→ Problem requirements
Return each record shown beneath, word for word.
──────────
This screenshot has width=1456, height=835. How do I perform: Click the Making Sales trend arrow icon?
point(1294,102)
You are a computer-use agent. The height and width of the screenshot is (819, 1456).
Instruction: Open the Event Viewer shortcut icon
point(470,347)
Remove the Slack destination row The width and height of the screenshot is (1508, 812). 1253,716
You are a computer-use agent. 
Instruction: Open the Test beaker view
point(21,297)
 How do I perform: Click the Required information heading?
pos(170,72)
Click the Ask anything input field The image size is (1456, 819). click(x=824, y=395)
──────────
→ Result below
This screenshot has width=1456, height=835. How do I perform: Click the Making Sales trend arrow icon?
point(1294,102)
You are a computer-use agent. The height and width of the screenshot is (819, 1456).
Instruction: Open the Event Viewer shortcut icon
point(470,347)
Remove the Slack destination row The width and height of the screenshot is (1508, 812). 1253,716
You are a computer-use agent. 
Instruction: Open the Test beaker view
point(21,297)
 How do I perform: Click the Required information heading?
pos(170,72)
Click the Ask anything input field The image size is (1456, 819). click(x=824, y=395)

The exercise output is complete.